Well, I would have to prepare some scheme or other for the morrow, that was certain. Certain too was the fact that it would be dismissed by the shadow master as harebrained, lackwitted, and impossible of execution. Therefore I did not trouble myself deeply about the matter and took his words to imply that this evening was mine to consume in whatever way I desired.
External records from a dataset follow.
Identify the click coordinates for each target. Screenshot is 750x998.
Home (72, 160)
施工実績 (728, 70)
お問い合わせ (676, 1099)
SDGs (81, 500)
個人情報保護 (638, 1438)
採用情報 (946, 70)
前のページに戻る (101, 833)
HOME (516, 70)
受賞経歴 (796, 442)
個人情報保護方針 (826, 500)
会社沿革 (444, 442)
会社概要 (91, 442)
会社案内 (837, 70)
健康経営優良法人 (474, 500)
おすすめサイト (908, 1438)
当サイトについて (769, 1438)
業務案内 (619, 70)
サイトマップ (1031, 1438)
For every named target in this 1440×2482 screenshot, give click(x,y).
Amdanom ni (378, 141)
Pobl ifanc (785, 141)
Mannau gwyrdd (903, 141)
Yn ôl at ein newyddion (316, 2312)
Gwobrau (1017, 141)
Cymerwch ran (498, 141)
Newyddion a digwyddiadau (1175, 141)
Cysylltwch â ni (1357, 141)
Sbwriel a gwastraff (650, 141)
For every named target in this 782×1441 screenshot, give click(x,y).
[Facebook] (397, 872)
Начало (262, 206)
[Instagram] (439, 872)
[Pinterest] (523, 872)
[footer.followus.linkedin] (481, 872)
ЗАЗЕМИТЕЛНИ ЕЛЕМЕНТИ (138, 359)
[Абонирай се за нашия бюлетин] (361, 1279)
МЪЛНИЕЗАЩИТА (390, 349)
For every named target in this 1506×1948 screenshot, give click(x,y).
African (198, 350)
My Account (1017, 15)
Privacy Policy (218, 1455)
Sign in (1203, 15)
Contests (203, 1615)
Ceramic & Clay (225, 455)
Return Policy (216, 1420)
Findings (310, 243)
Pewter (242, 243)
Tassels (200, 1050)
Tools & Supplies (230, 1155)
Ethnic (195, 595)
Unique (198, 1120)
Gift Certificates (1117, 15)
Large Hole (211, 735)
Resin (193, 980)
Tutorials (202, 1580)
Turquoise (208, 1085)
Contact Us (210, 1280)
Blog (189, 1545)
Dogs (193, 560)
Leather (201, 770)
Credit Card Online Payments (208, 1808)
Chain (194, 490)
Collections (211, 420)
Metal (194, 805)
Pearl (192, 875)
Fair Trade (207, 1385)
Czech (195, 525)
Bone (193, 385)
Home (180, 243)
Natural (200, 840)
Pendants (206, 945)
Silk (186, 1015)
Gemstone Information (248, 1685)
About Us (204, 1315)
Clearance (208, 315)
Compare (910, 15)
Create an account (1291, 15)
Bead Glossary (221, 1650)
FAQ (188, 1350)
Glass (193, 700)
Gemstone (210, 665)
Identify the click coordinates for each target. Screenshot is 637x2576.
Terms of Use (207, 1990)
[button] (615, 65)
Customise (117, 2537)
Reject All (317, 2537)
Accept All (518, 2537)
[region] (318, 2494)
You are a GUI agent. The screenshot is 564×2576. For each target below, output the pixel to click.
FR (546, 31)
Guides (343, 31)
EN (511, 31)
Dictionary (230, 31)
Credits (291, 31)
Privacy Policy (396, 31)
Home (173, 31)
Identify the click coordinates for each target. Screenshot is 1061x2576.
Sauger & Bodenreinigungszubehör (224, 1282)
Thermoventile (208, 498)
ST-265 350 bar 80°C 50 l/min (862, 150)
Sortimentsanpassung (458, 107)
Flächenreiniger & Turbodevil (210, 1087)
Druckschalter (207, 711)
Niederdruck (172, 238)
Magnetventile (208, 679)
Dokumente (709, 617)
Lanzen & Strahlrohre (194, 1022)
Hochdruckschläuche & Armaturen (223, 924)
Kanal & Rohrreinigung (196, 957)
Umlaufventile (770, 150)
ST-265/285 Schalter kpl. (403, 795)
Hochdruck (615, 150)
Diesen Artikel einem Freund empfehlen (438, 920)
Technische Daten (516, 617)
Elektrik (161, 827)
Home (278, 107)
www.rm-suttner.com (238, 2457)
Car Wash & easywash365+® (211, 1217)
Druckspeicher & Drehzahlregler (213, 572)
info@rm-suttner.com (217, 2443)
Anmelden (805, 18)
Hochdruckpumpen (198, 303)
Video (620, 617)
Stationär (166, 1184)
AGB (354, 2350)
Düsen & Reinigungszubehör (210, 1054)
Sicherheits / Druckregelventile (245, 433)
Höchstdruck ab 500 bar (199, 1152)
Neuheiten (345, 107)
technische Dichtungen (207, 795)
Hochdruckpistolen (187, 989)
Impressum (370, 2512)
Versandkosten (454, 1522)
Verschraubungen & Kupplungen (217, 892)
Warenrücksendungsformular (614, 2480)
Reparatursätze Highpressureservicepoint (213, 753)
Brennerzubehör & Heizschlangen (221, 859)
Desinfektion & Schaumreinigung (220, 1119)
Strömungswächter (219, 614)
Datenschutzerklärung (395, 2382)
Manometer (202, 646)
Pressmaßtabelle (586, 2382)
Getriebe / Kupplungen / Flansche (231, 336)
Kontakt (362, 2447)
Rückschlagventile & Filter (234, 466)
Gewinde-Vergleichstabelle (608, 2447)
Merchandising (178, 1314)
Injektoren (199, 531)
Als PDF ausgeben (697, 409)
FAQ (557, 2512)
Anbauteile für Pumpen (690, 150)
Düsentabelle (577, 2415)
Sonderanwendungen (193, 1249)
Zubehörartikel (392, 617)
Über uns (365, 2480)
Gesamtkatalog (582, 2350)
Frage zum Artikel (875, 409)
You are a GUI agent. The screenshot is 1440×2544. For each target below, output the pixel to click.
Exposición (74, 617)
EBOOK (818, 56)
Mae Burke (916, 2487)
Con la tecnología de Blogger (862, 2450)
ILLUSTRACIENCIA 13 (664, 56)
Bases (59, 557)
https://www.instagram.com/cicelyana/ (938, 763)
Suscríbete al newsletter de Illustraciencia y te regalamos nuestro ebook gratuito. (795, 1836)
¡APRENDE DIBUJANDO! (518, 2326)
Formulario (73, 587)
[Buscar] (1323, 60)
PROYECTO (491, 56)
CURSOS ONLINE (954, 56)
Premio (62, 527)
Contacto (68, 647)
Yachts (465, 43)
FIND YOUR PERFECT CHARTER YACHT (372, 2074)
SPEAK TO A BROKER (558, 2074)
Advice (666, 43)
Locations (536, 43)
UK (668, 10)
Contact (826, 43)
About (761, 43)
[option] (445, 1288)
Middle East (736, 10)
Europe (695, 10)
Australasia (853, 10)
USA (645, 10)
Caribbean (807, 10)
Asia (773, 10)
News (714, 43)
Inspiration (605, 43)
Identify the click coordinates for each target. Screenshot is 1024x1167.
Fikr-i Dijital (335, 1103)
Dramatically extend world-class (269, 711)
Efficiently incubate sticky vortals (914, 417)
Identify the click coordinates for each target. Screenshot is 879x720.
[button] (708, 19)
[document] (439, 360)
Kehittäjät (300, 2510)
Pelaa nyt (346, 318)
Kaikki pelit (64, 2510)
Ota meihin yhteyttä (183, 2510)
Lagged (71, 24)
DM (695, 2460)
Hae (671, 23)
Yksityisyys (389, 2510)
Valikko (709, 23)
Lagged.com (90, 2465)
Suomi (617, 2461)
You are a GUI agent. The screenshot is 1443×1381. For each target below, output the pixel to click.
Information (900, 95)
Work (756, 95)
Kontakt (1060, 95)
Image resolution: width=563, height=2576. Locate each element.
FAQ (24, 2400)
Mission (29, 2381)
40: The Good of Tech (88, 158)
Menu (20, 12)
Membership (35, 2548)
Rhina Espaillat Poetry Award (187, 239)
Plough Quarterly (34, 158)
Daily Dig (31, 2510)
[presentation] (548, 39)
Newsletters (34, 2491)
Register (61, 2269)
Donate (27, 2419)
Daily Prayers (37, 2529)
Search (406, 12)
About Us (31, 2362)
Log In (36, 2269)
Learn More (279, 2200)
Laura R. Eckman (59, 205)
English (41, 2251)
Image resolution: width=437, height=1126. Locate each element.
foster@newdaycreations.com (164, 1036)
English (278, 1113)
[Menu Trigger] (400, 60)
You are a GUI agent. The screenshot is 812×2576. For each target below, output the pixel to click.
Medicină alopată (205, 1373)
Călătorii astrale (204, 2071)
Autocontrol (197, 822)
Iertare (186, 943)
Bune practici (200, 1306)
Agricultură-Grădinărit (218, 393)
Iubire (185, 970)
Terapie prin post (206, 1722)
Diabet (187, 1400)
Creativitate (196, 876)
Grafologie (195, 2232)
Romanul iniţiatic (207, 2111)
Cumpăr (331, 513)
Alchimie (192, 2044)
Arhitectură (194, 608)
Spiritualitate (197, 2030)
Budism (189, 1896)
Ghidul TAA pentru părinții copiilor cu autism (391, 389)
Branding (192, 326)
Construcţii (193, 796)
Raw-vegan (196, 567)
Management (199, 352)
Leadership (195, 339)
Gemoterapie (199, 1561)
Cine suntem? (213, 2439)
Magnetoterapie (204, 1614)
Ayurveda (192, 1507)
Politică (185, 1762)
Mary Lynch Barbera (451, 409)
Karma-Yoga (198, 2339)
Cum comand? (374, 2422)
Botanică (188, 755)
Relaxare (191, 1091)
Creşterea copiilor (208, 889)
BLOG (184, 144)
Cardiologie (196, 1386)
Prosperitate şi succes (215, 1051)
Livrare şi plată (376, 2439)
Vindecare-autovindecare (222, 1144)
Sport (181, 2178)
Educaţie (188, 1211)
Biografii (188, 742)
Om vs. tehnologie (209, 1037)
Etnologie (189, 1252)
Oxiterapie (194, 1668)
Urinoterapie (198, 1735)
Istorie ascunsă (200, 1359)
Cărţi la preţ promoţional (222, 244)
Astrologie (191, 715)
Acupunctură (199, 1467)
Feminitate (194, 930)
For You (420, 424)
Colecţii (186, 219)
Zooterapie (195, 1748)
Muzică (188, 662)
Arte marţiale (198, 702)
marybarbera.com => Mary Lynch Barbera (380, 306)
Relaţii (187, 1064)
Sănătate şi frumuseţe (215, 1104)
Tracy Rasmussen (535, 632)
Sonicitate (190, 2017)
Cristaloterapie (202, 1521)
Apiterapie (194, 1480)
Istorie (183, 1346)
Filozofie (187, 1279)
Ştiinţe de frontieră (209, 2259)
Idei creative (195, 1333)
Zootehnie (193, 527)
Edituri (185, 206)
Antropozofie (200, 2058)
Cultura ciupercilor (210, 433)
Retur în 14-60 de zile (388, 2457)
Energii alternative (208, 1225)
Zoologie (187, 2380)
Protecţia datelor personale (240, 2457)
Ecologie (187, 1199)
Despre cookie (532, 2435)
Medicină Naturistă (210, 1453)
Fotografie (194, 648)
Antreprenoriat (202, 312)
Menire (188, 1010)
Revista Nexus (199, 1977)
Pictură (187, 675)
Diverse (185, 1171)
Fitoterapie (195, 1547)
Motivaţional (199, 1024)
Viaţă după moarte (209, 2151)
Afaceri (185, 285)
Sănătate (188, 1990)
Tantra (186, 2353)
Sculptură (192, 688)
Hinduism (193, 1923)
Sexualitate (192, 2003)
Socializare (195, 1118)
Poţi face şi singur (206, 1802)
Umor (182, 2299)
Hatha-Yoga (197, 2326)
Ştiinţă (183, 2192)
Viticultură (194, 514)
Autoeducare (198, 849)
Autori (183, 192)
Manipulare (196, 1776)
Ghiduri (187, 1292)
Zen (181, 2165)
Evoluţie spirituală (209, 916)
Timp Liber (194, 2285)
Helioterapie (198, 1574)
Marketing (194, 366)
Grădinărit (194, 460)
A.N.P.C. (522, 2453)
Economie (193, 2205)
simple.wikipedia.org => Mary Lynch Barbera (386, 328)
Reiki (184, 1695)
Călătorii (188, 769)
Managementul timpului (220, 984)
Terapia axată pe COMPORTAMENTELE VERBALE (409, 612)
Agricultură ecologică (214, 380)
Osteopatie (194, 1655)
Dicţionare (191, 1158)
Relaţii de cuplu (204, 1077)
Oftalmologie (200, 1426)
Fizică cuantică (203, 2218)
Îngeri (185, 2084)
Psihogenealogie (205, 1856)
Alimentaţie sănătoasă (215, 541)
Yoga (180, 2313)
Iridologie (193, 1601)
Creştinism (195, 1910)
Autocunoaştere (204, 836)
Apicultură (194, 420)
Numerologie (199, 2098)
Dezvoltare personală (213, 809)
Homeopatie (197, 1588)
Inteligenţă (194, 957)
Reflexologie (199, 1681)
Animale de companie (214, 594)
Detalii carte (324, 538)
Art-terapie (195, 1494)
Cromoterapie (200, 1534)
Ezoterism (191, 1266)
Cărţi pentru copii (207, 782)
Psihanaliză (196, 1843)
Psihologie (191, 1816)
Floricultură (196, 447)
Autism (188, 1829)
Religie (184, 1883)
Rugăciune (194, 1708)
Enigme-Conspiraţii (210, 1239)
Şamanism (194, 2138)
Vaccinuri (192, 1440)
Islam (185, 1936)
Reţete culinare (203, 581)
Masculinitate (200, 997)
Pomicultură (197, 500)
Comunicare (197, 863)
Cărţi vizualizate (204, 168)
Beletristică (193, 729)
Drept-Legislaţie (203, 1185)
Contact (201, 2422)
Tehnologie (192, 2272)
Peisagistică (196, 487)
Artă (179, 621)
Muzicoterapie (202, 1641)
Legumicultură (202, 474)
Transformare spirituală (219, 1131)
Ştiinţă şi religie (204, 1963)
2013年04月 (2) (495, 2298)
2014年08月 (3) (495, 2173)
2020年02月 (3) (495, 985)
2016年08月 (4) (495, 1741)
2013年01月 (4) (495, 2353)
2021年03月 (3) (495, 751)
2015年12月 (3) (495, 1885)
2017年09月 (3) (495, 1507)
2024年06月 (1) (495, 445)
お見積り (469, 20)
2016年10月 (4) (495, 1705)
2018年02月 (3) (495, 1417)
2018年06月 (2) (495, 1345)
And so I stepped out across Tardocco to The Heart of Agate, these days my favored tavern in which to re-create body and mind. It was there, between bouts of tankards and bed-thumping, during one of those floating moments when I began to doubt the healthful value of such dissipation, that a glimmer of a notion entered my head and I abruptly and unsteadily betook me homeward. It was no thunderbolt conception, but even so I did not want to drown it in ale-swamp forgetfulness.
* * *
I rose late, only just before the appointed hour, composed my corpus as best I could, and went out of doors to greet Astolfo where he sat in the springtime splendor under the great chestnut in the east garden. He eyed me with humorous disdain, shook his head, but said nothing. Mutano, standing by a small rustic table, poured a foaming beaker of ale from a pitcher with a cracked spout. I tried to turn from the sight and smell of it, but he thrust it upon me and I drank and began to feel a little better. He had infused it with some sort of spice that so inflamed the palate I had to fumble for speech when Astolfo put his question.